Apr 12, 2005 20:56
Hm. T'day was a good day. I think the only thing that ruined my day was
my damn cramps and bleeding. yea I know, I'm precious for saying that
but c'mon, who really reads this but me? Once in a while someone will
read this shit but for the main part, no one reads this. -shrug- it
doesn't bother me. It's something I can write in but again, the shit
has to fuck up. Backround doesn't work for me. so meh. I asked Lyz
about it but she's away so I have to be patient. I don't mind. If she
can't fix it I'll just take it off of there and make a normal
Livejournal. I dunno I'm talking to her right now about it. I dunno, I
get back to that later.
As I was saying, today was a good day. I love Charlie so much. I kept
yellin @ him to lay down. I almost cryed while I was over there. He
makes me so happy, I just never want to leave him. He's my everything
and I just want to be with him for the rest of my life. He just, whats
the word i wanna use, complete? yea completes me. I never feel empty
when I'm with him.
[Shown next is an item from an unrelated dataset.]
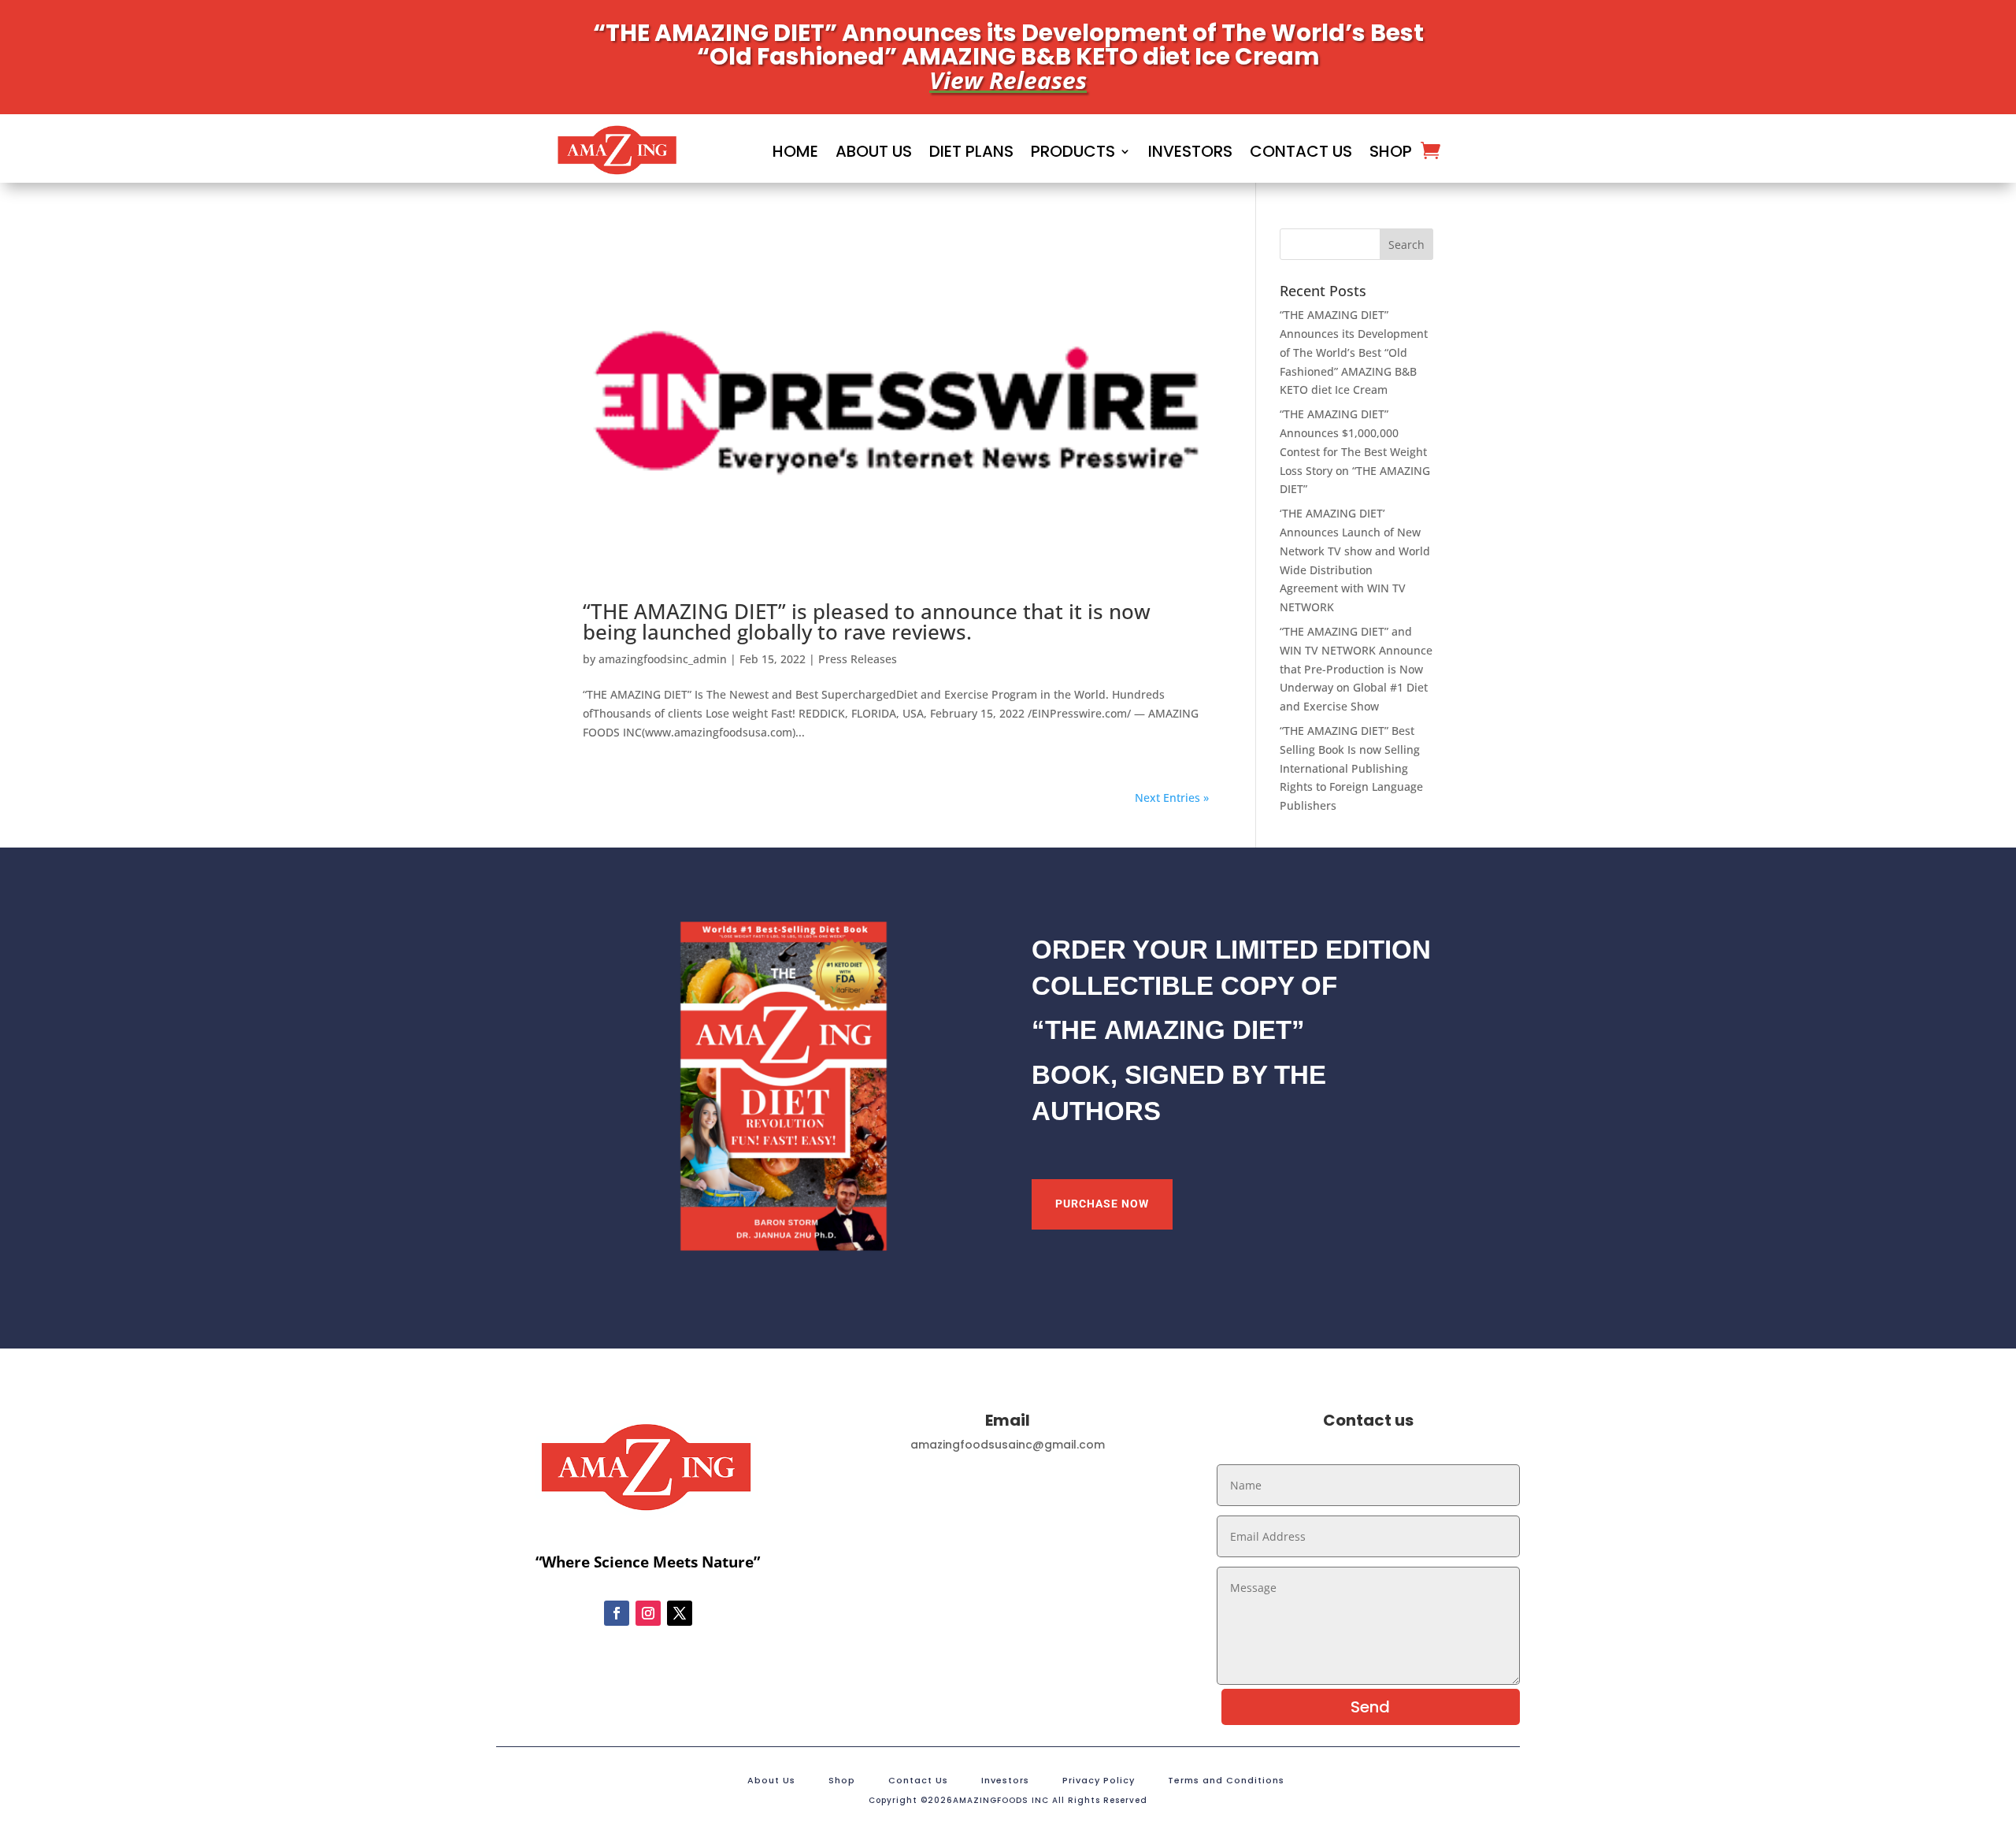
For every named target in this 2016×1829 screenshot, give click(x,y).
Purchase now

I know he's got alot built up inside and I know I
sound stupid but I want to know everything inside his head. I just. I
don't know. I hate being without him, when I go home, when I don't have
class with him. it just drives me nuts. I want to spend every minute of
the day with him. I still think he's way too good for me. He treats me
so good and says I deserve it but I don't. He deserves much better than
me. He's so good, too good for me. I love him so much though and I
never want him to go away. I just hate being away from him. Oi, I sound
like an idiot. I just love him though. And I don't know what to do with
it. He makes me so happy and I just want to cry sometimes. I love him
and thats all that matters.
I'll update more tomarrow, well I'll try anyways.